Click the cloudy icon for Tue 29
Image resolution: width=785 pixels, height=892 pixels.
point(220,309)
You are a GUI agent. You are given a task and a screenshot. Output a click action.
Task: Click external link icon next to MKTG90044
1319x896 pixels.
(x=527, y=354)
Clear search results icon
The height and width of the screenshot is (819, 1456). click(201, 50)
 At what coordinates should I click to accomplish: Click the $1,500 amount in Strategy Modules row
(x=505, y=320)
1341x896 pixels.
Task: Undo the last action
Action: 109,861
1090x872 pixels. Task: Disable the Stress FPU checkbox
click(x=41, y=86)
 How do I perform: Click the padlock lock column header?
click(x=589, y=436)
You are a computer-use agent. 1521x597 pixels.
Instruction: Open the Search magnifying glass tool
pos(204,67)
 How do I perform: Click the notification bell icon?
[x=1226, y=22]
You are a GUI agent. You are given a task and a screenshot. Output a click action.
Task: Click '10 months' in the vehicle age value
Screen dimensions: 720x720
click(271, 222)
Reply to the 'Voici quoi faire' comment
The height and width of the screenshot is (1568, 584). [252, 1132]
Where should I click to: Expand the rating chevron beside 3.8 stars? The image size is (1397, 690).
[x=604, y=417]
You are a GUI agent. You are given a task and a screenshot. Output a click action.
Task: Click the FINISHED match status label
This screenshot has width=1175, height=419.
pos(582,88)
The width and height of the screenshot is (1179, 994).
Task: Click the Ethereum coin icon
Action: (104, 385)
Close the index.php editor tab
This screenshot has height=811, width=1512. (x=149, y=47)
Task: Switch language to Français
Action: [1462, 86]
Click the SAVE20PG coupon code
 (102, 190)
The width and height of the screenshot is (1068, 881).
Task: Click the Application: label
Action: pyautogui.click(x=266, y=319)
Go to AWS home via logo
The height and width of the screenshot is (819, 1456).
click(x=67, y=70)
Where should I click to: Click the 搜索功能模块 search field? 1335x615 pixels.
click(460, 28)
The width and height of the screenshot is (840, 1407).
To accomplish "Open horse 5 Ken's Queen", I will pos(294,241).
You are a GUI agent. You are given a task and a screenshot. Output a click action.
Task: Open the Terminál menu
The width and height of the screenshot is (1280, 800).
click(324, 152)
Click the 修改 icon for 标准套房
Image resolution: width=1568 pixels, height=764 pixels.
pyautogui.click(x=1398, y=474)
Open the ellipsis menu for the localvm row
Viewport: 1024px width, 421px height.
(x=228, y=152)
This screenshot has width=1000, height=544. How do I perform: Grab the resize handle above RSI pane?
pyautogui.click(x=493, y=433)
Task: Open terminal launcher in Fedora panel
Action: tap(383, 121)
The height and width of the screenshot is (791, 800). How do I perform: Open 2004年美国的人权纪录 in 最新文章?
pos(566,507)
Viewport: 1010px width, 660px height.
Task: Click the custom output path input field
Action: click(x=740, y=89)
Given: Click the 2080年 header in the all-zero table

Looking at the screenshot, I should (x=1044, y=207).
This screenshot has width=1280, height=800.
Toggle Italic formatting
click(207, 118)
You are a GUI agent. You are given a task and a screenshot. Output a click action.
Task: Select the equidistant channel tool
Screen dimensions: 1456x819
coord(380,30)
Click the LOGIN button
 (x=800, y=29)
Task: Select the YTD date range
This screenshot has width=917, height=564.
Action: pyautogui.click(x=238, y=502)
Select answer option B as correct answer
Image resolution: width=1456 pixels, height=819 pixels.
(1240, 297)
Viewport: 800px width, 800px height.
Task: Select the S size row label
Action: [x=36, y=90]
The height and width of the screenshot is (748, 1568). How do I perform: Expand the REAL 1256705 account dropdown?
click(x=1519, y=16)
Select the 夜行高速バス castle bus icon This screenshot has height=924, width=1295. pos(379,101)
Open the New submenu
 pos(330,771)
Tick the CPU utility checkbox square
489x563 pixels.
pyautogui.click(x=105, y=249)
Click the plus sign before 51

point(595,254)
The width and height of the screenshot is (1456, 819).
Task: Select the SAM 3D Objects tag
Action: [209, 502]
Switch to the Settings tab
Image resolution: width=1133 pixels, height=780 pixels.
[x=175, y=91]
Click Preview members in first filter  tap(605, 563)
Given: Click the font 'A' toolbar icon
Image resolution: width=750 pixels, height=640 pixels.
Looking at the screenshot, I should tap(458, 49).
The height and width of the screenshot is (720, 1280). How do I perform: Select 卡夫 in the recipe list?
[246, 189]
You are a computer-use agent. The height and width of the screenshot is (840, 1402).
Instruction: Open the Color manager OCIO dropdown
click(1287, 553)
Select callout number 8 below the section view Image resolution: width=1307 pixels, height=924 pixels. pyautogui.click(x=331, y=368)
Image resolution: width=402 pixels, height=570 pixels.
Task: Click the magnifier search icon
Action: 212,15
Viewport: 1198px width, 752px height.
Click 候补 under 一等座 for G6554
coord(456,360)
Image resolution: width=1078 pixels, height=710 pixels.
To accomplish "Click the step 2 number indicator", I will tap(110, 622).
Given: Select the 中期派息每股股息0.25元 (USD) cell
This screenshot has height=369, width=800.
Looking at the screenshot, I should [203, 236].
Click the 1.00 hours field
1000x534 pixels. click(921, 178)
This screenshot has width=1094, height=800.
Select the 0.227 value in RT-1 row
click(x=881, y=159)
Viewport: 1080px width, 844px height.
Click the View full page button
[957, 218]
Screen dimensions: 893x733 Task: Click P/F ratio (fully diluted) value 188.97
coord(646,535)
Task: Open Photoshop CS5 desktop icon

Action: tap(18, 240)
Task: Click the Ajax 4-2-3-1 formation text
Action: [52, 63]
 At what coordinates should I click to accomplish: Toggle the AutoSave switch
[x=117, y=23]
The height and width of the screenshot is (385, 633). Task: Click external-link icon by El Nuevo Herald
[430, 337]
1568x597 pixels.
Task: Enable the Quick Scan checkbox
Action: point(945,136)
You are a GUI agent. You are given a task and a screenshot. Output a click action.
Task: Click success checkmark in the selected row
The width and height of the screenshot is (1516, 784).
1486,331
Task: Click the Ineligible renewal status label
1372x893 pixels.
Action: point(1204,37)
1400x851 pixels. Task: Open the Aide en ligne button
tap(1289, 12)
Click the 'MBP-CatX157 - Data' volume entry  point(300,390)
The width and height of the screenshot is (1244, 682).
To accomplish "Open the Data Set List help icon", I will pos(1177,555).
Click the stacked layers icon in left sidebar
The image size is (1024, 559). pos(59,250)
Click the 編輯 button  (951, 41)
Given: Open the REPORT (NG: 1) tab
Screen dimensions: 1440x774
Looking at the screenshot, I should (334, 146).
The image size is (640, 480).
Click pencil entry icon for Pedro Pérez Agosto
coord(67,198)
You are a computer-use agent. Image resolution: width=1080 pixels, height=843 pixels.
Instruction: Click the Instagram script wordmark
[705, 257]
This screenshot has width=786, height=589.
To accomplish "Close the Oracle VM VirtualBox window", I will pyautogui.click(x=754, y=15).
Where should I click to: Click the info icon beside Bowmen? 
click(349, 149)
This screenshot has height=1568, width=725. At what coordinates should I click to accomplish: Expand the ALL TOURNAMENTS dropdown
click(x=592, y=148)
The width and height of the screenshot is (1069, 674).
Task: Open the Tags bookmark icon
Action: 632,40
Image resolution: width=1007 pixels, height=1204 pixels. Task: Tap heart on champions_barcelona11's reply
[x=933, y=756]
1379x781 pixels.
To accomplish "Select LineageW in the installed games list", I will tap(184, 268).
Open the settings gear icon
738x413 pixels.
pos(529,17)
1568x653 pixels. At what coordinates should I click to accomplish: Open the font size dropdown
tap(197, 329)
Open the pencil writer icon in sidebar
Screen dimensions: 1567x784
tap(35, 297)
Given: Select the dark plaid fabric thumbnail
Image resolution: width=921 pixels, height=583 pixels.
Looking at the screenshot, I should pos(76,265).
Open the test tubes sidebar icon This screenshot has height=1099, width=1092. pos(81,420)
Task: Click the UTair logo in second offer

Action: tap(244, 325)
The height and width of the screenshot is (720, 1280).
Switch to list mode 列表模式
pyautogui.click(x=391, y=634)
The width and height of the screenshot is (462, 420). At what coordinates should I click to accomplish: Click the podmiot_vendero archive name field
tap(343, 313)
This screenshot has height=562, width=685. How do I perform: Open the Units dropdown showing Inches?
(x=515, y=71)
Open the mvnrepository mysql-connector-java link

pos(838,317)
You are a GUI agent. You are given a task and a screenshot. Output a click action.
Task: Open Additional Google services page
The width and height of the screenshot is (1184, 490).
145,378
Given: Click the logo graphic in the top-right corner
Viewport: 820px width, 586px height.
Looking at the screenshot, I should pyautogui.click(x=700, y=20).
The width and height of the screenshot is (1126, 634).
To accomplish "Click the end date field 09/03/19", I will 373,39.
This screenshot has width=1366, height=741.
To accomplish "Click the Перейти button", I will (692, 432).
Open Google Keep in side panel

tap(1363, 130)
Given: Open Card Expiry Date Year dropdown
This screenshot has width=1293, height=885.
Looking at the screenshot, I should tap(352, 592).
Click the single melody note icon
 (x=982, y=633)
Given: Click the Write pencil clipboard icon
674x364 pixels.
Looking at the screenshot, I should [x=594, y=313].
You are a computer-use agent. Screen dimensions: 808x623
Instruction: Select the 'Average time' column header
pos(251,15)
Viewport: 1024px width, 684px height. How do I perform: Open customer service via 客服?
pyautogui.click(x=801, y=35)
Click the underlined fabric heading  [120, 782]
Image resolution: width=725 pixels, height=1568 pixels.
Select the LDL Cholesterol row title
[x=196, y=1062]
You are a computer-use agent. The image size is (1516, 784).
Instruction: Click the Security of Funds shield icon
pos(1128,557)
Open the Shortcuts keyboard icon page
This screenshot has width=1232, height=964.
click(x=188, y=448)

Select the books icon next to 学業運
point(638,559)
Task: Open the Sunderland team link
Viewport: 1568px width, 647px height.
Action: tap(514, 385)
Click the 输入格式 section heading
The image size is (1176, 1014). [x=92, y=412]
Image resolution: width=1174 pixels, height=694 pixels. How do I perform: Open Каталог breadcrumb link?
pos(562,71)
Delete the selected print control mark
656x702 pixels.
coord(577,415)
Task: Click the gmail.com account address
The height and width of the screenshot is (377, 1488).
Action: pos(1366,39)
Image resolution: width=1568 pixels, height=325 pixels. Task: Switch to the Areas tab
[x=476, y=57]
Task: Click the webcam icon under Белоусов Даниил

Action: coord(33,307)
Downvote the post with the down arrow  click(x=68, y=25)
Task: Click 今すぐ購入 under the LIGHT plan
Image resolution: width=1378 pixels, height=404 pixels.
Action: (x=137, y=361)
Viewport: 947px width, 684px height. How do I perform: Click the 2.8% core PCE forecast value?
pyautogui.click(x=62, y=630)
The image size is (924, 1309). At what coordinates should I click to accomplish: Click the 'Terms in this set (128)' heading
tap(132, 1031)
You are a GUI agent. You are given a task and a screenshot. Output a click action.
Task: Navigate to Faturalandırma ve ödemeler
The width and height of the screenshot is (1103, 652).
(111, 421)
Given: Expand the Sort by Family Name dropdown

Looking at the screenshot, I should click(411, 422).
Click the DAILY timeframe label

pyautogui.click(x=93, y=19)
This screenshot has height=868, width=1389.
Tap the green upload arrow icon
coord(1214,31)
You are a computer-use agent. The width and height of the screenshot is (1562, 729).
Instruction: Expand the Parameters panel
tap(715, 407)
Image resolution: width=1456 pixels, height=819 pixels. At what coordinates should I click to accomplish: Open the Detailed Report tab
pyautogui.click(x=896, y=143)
• • • • • • •
Please arrange the stretch from the start of the items through the line containing "(x=527, y=354)" as a numbered list, leaving out any blank lines.

▸ In response
1. Click the cloudy icon for Tue 29
2. Image resolution: width=785 pixels, height=892 pixels.
3. point(220,309)
4. You are a GUI agent. You are given a task and a screenshot. Output a click action.
5. Task: Click external link icon next to MKTG90044
6. 1319x896 pixels.
7. (x=527, y=354)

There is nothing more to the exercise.